I sense that there is a change happening in my writing, because there is a change in how I write. I used to write, like most people, silently. My eyes and fingers worked together to lay down words on the page.

When you compose with your eyes, you read over what you’ve written with your internal voice. You supply all of the missing elements of speech: tone, emphasis, pause, and all the other things that add texture and life to the words on the page.

When I used to write with my eyes, I would become so familiar with the way I read a piece of text in my head that I could not imagine it any other way. I never considered that those invisible auditory elements would not be immediately evident to any other reader. At least, not until I came back to a piece of writing a few days later, when I had forgotten the finer details, the shape and flow of each individual sentence. Then I would inevitably puzzle over a phrase or paragraph until I realized how I had meant it to be read. I found these pitfalls lurking in the writing of others, too—places where the emphasis or tone was important but not apparent, waiting like rocks in tall grass to trip up unsuspecting readers.

Now I write with VoiceOver. It is Apple’s main accessibility feature, which gives immediate audio feedback for every character, word and sentence that I write, and reads me paragraphs so I can remind myself of their flow and argument. It is a multi-sensory experience, since I still see the words appearing on my screen, sometimes zoomed in close enough to read them but most often not. I used to find the constant wash of letters and words distracting and intrusive, but in the few weeks since I’ve started writing this way exclusively, it has become natural and I feel adrift when it is turned off.

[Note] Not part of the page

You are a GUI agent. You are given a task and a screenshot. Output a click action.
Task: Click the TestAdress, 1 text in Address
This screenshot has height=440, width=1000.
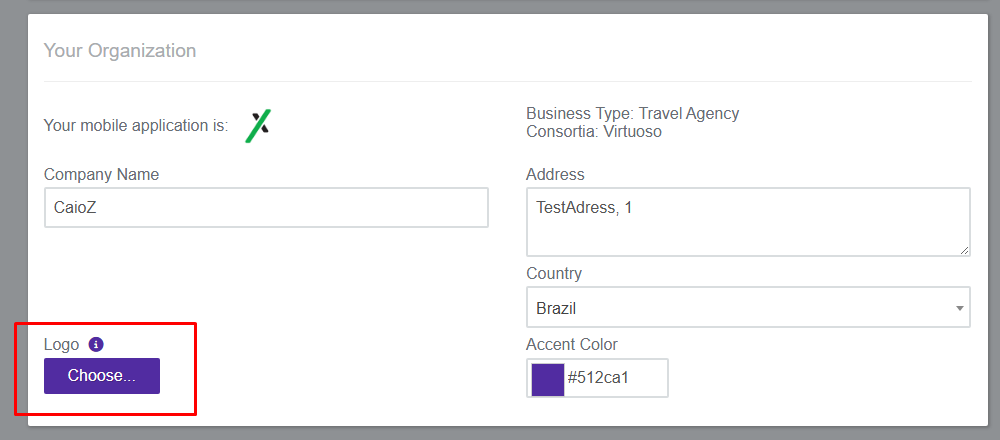point(584,207)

When VoiceOver reads every word, line, sentence, and paragraph, it supplies its own intonation, emphasis, and rhythm. Computer voices today are not the abrasive robot voices of the eighties and nineties. They are getting closer and closer to the sound of natural speech. No one would mistake them for human, but developers are focused on improving their realism and fluency in reading long passages. So the computer adds pauses, shifts its tone, and inflects words up or down based on how it interprets the context. All those choices I used to make in composing, usually without even thinking about it, are now made by the computer. The computer becomes a controlling voice in my writing, because if it reads something awkwardly, I often change the text.

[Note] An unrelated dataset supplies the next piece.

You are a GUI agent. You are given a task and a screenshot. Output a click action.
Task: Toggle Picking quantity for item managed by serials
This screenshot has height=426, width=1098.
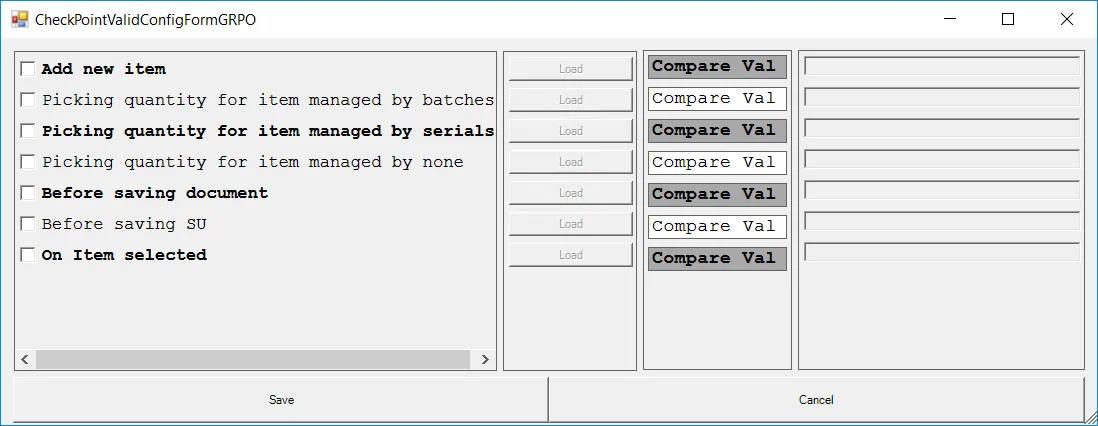tap(28, 131)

Of course, I don’t always cede to the computer. Sometimes it is obviously wrong (like when it pronounces a homonym inappropriately, like “read” as red instead of reed) or its interpretation is clumsily rule-bound (like when it thinks “Mr.” is the end of a sentence). But if the computer’s reading is misleading, ambiguous, or simply awkward, I will often rewrite it. I just can’t bear to hear the voice stumble over the same passage dozens of times as I write and edit, so I alter it to accommodate the computer’s flow.

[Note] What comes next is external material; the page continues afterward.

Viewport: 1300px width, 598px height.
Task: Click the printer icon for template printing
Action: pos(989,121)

The big question is, how will this affect my writing? Will it become more stilted or robotic as I adapt to a computerized interpretation of natural language? I hope not. My hope is that the instant feedback will remind me to consider the auditory dimensions of language more carefully than I did before. VoiceOver, imperfect as it is, is an audience that is present and interactive at every stage of my writing process, letting me know what I’ve written and at least one way it can be read. If it makes a mistake, there’s a chance another reader would also have made that mistake. VoiceOver was developed by people, after all, and those people defined the interpretive choices it makes.

VoiceOver is changing my writing, but how remains to be seen. I guess I’ll just have to wait for you, my human readers, to let me know.